━━━━━ Data ━━━━━

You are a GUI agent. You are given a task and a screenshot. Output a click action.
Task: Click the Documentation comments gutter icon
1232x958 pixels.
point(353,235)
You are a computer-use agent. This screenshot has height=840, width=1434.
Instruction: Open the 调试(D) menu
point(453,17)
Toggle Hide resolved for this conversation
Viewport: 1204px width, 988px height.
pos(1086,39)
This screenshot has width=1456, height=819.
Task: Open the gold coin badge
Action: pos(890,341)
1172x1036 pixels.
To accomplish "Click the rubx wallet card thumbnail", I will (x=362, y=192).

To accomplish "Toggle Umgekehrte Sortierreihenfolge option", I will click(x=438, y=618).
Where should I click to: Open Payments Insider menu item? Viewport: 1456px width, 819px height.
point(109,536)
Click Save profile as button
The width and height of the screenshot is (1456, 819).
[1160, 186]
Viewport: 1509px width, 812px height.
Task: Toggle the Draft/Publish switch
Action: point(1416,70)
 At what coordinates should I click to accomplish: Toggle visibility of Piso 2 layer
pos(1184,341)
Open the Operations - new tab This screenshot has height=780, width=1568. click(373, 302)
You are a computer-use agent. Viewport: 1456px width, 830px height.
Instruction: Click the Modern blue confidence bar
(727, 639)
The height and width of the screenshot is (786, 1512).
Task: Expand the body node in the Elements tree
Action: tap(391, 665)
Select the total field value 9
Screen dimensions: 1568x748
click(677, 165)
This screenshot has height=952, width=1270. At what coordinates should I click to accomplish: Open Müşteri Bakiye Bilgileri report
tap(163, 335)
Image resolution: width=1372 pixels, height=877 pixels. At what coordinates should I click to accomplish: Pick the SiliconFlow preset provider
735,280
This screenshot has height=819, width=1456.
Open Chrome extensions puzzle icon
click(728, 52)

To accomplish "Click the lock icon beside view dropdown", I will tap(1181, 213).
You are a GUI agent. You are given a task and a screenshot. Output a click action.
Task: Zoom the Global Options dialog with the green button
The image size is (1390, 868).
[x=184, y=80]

━━━━━

- [Work task]
Type out the listing again with nothing changed.

- [Response area]
You are a GUI agent. You are given a task and a screenshot. Output a click action.
Task: Click the Documentation comments gutter icon
1232x958 pixels.
point(353,235)
You are a computer-use agent. This screenshot has height=840, width=1434.
Instruction: Open the 调试(D) menu
point(453,17)
Toggle Hide resolved for this conversation
Viewport: 1204px width, 988px height.
pos(1086,39)
This screenshot has width=1456, height=819.
Task: Open the gold coin badge
Action: pos(890,341)
1172x1036 pixels.
To accomplish "Click the rubx wallet card thumbnail", I will (x=362, y=192).

To accomplish "Toggle Umgekehrte Sortierreihenfolge option", I will click(x=438, y=618).
Where should I click to: Open Payments Insider menu item? Viewport: 1456px width, 819px height.
point(109,536)
Click Save profile as button
The width and height of the screenshot is (1456, 819).
[1160, 186]
Viewport: 1509px width, 812px height.
Task: Toggle the Draft/Publish switch
Action: point(1416,70)
 At what coordinates should I click to accomplish: Toggle visibility of Piso 2 layer
pos(1184,341)
Open the Operations - new tab This screenshot has height=780, width=1568. click(373, 302)
You are a computer-use agent. Viewport: 1456px width, 830px height.
Instruction: Click the Modern blue confidence bar
(727, 639)
The height and width of the screenshot is (786, 1512).
Task: Expand the body node in the Elements tree
Action: tap(391, 665)
Select the total field value 9
Screen dimensions: 1568x748
click(677, 165)
This screenshot has height=952, width=1270. At what coordinates should I click to accomplish: Open Müşteri Bakiye Bilgileri report
tap(163, 335)
Image resolution: width=1372 pixels, height=877 pixels. At what coordinates should I click to accomplish: Pick the SiliconFlow preset provider
735,280
This screenshot has height=819, width=1456.
Open Chrome extensions puzzle icon
click(728, 52)

To accomplish "Click the lock icon beside view dropdown", I will tap(1181, 213).
You are a GUI agent. You are given a task and a screenshot. Output a click action.
Task: Zoom the Global Options dialog with the green button
The image size is (1390, 868).
[x=184, y=80]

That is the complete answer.